**WHAT THE EXERCISE ASKS:**
Print out the data below in full, exactly as written.
━━━━━ RECORDS SHOWN
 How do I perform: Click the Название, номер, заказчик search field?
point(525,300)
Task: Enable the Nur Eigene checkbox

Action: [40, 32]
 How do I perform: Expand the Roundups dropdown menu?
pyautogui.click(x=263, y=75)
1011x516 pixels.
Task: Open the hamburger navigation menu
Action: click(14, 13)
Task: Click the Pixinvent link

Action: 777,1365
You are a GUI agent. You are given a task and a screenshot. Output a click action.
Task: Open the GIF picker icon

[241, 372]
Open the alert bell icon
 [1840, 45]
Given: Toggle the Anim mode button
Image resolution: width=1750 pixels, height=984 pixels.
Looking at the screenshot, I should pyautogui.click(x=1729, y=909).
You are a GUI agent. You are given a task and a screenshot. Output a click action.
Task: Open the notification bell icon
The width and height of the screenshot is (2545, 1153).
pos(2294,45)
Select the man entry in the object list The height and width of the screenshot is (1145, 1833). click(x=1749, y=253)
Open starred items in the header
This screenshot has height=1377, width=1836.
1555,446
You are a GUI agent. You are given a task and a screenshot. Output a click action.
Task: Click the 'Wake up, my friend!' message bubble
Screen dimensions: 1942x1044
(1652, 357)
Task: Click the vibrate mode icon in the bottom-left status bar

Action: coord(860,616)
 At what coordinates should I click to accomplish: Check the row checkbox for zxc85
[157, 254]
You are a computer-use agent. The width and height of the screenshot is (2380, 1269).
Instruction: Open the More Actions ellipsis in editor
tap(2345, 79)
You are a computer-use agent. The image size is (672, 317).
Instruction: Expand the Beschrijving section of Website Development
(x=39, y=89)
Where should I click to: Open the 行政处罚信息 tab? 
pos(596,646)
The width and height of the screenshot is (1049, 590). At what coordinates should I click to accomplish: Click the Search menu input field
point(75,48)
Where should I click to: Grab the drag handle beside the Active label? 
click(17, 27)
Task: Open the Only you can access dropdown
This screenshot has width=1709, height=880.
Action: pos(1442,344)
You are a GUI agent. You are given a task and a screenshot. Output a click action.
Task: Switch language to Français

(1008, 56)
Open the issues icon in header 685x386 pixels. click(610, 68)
━━━━━━━━━━
**ANSWER TO THIS EXERCISE:**
 How do I perform: Click the Название, номер, заказчик search field?
point(525,300)
Task: Enable the Nur Eigene checkbox

Action: [40, 32]
 How do I perform: Expand the Roundups dropdown menu?
pyautogui.click(x=263, y=75)
1011x516 pixels.
Task: Open the hamburger navigation menu
Action: click(14, 13)
Task: Click the Pixinvent link

Action: 777,1365
You are a GUI agent. You are given a task and a screenshot. Output a click action.
Task: Open the GIF picker icon

[241, 372]
Open the alert bell icon
 [1840, 45]
Given: Toggle the Anim mode button
Image resolution: width=1750 pixels, height=984 pixels.
Looking at the screenshot, I should pyautogui.click(x=1729, y=909).
You are a GUI agent. You are given a task and a screenshot. Output a click action.
Task: Open the notification bell icon
The width and height of the screenshot is (2545, 1153).
pos(2294,45)
Select the man entry in the object list The height and width of the screenshot is (1145, 1833). click(x=1749, y=253)
Open starred items in the header
This screenshot has height=1377, width=1836.
1555,446
You are a GUI agent. You are given a task and a screenshot. Output a click action.
Task: Click the 'Wake up, my friend!' message bubble
Screen dimensions: 1942x1044
(1652, 357)
Task: Click the vibrate mode icon in the bottom-left status bar

Action: coord(860,616)
 At what coordinates should I click to accomplish: Check the row checkbox for zxc85
[157, 254]
You are a computer-use agent. The width and height of the screenshot is (2380, 1269).
Instruction: Open the More Actions ellipsis in editor
tap(2345, 79)
You are a computer-use agent. The image size is (672, 317).
Instruction: Expand the Beschrijving section of Website Development
(x=39, y=89)
Where should I click to: Open the 行政处罚信息 tab? 
pos(596,646)
The width and height of the screenshot is (1049, 590). At what coordinates should I click to accomplish: Click the Search menu input field
point(75,48)
Where should I click to: Grab the drag handle beside the Active label? 
click(17, 27)
Task: Open the Only you can access dropdown
This screenshot has width=1709, height=880.
Action: pos(1442,344)
You are a GUI agent. You are given a task and a screenshot. Output a click action.
Task: Switch language to Français

(1008, 56)
Open the issues icon in header 685x386 pixels. click(610, 68)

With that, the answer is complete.